Result: New Zealand white rabbit skull bone survey: the occlusion of the upper jaw anterior teeth of the New Zealand rabbit two pairs of central incisors and double appendix palatal incisors. The central incisor is protruding and semicircular in shape, and the accessory palatal incisor is smaller, accounting for about half of the length of the central incisor. A central incisor was taken out to examine the skull, and it was found that the protruding teeth passed through the maxilla below the nostril, leaving a thin layer of bone, separating the alveolar socket from the nasal mucosa. The removed central incisor alveolar socket forms a cystic cavity of 7-8 mm, which is an ideal model for the study of alveolar clefts. Once the upper and lower bone plates are removed, a continuous defect is created to simulate the common congenital alveolar cleft patients.
Congenital alveolar cristae surgery and micro-CT imaging: A simulation study of rabbit skull alveolar cleft surgery shows the feasibility of creating a defect of an appropriate size. This defect can easily be extended to the nasal mucosa to simulate a real clinical defect. It is easy to close the soft tissue and suture the mucosa. The three-dimensional view of the defect shows a triangular alveolar fissure defect with a width of 8 mm. Simulate the clinical manifestations of patients with alveolar fissure defects.
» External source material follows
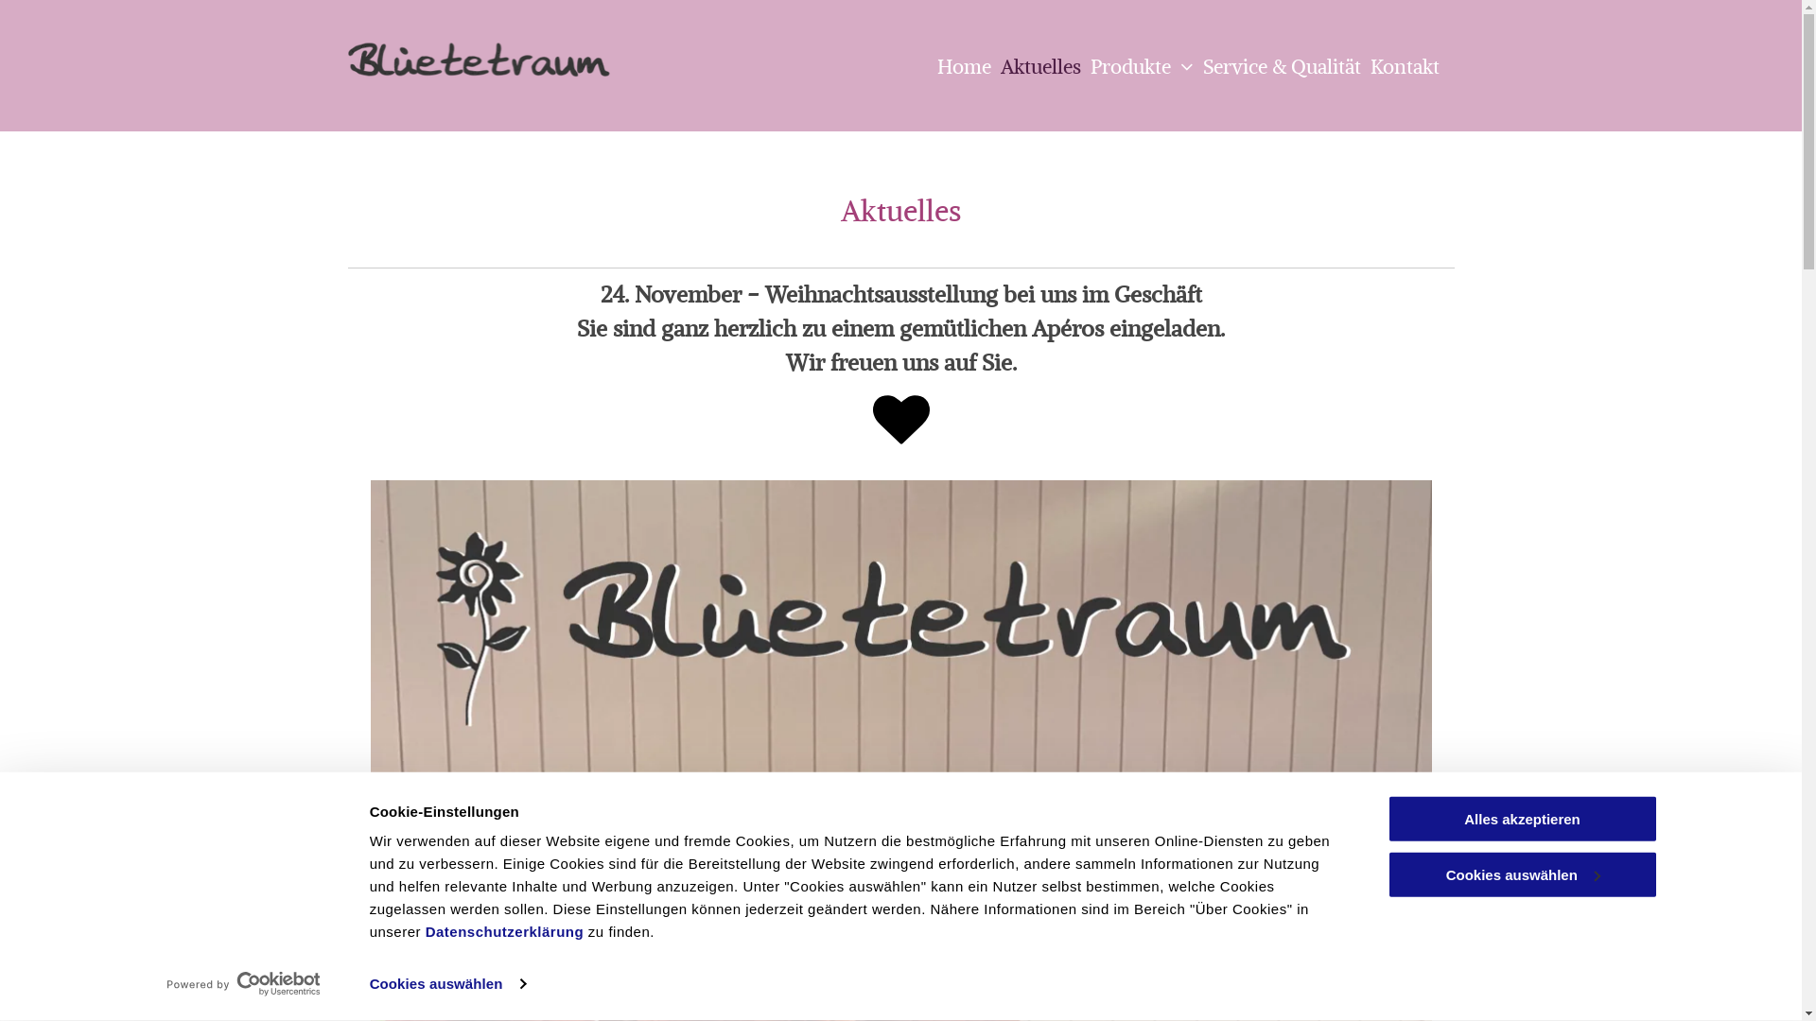  Describe the element at coordinates (959, 67) in the screenshot. I see `'Home'` at that location.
Creating surgical alveolar clefts in New Zealand rabbits: The operation time for each rabbit is between 15 and 30 minutes. All procedures can be performed during ketamine anesthesia without tracheal intubation. In rare cases, additional ketamine injections are required. The bleeding was mild, and these animals were active and behaved very well immediately after the operation. The animals started eating on the first day after the operation. The animals eat freely throughout the study period. All rabbits survived 8 weeks postoperatively until sacrificed.
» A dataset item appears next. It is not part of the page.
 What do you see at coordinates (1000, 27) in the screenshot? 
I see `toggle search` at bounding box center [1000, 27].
Postoperative alveolar crack CT: After 8 weeks of healing, a computerized tomography scan was performed on an animal. The three-dimensional image of the defect site shows a triangular alveolar fissure defect with a width of 8 mm. Extend the nose to the defect site and verify the depth of the alveolar socket.
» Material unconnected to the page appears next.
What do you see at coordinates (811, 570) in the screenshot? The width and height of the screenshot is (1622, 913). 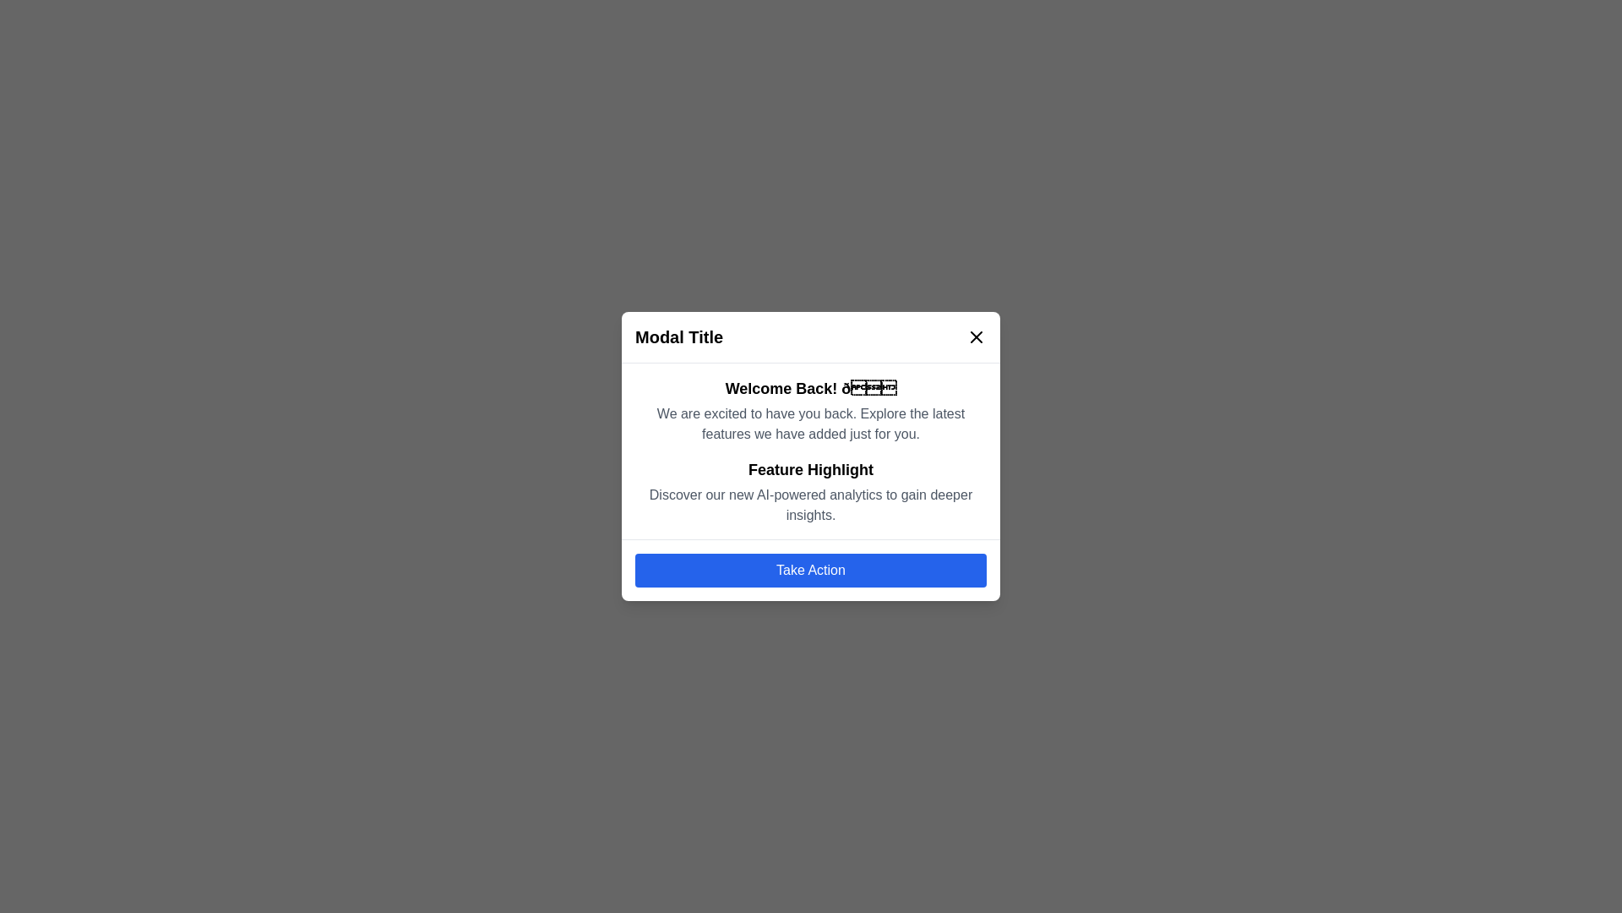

Conclusion: A simple and predictable clinical trial of a rabbit model of alveolar cracking. Tissue engineering bone substitute materials can be established based on existing anatomical structures. In the extraction of the central incisor, the extraction socket is modified by extending it to the nasal mucosa, and the application of simple bone wax and oxidized cellulose materials during the repair period of the cleft palate prevents the rapid formation of bone and the filling of the defect. Allow 8 weeks of healing to produce a predictable size defect, which can be used for subsequent transplantation procedures.